Aku bergegas mencari arah suara itu, dan kudapati seorang gadis sedang tergantung di pinggir jembatan. Bajunya tersangkut pagar jembatan yang patah dan melengkung ke arah luar. Gadis itu lumayan manis. Rambutnya hitam panjang sepinggang. Tingginya sekitar 150 cm. Wajahnya agak kekanak-kanakan dengan mata besar dan hidung yang mungil. Kulitnya kuning langsat terlihat serasi dengan sundress yang dipakainya. Dilihat dari penampilannya, menurutku gadis ini berumur 14-15 tahun.
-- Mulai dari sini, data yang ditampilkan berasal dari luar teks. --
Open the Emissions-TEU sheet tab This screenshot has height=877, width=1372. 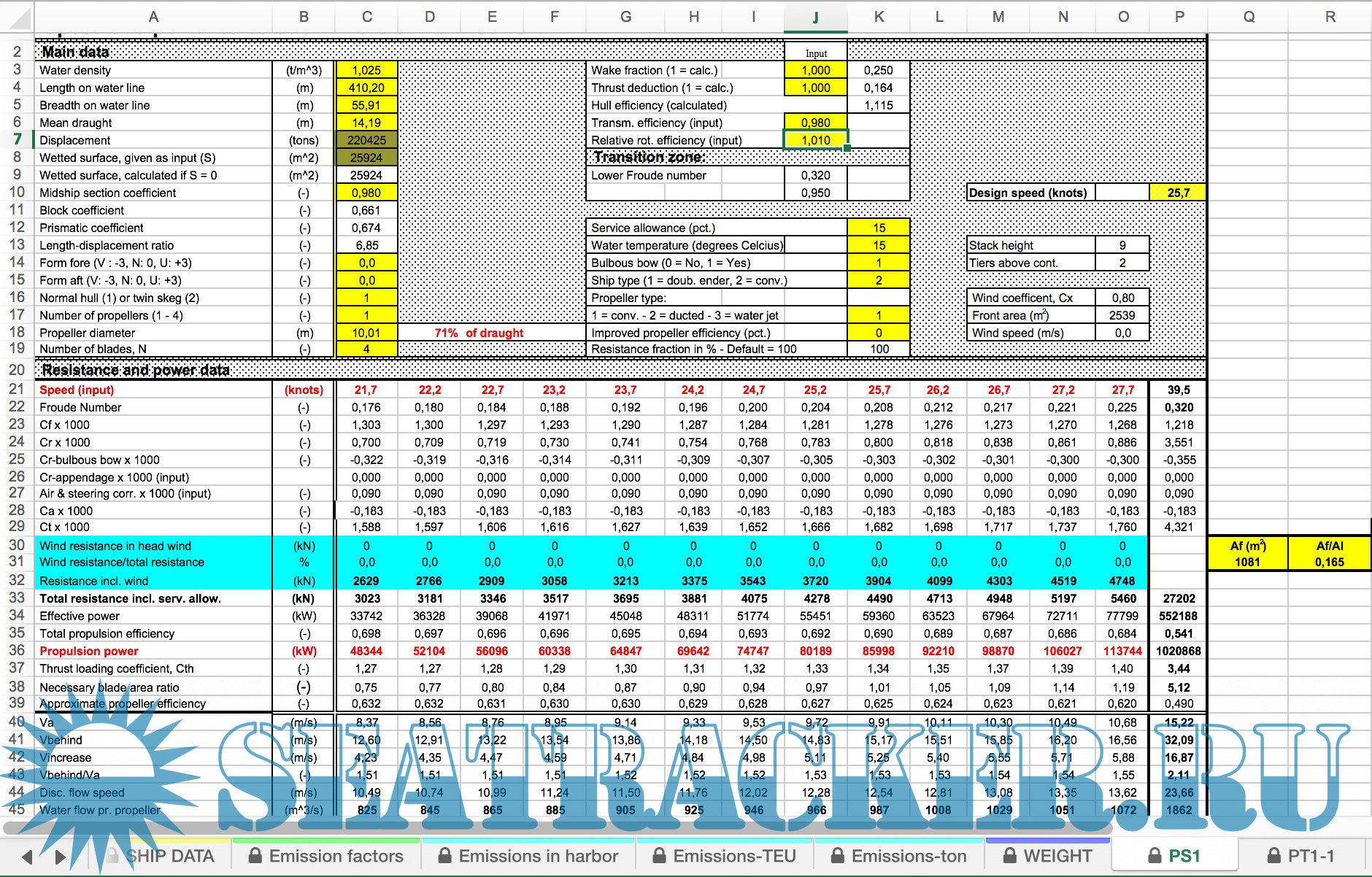tap(724, 856)
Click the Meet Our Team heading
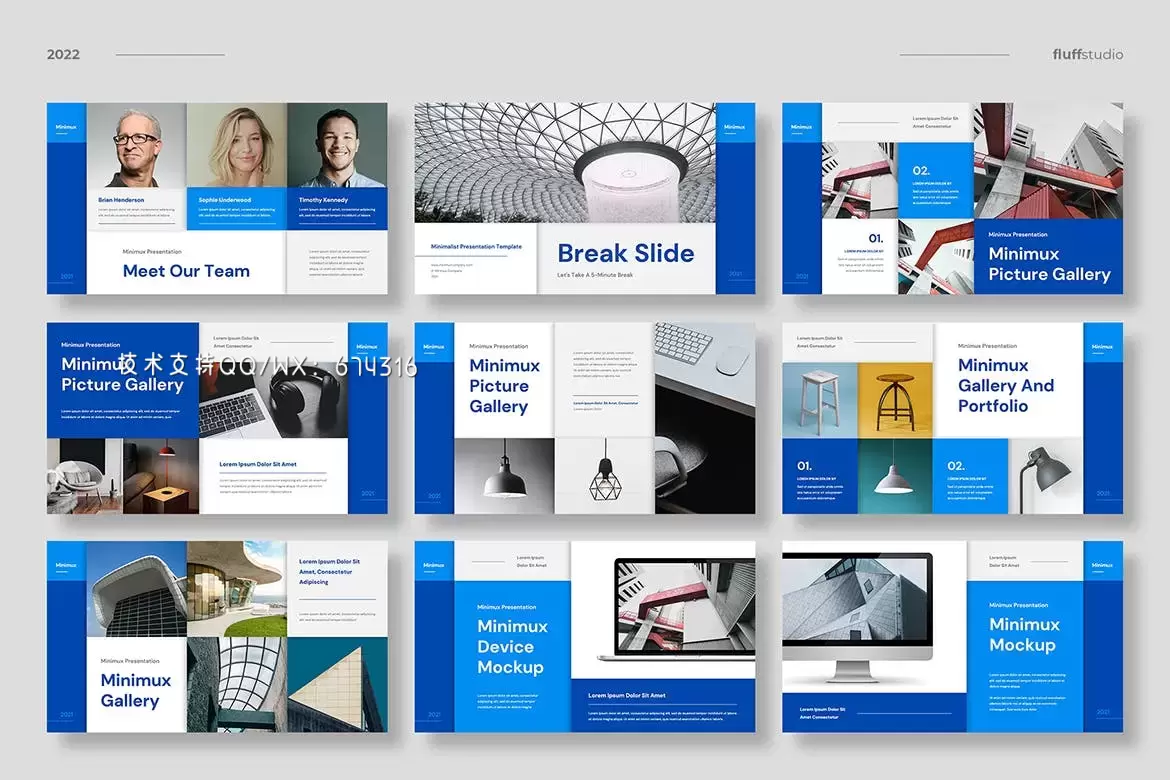 (186, 271)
“Kamu lagi ngapain di situ?” tanyaku dengan penasaran. Jangan-jangan dia mau bunuh diri?

“Aku tadi mau bunuh diri, tapi gagal...” jawabnya dengan malu-malu sambil pura-pura menggaruk kepalanya. Gadis yang aneh... aku tak tahu apakah ia cuma bercanda atau memang ia adalah seorang airhead.

“Lalu aku disuruh bantu apa? apa aku harus bantu ceburin kamu ke sungai?” tanyaku dengan nada bercanda.

“Jangan... aku tadi lupa ngasih makan kucingku.. jadi aku belum bisa bunuh diri sekarang.... ehehe.”

“...”

Dasar orang gila. Aku tak tahu apakah aku harus menolongnya atau membiarkannya tergantung di situ. Aku pun berdiri dan pura-pura hendak pergi.

“Tunggu...!! Kenapa kamu malah pergi!?

“Memangnya kenapa?”

“Tolongin aku dulu dong.. masa’ langsung pergi gitu aja?” pintanya sambil menggembungkan pipinya. Entah kenapa, wajah cemberutnya ini terlihat lucu bagiku, dan membuatku ingin menggodanya.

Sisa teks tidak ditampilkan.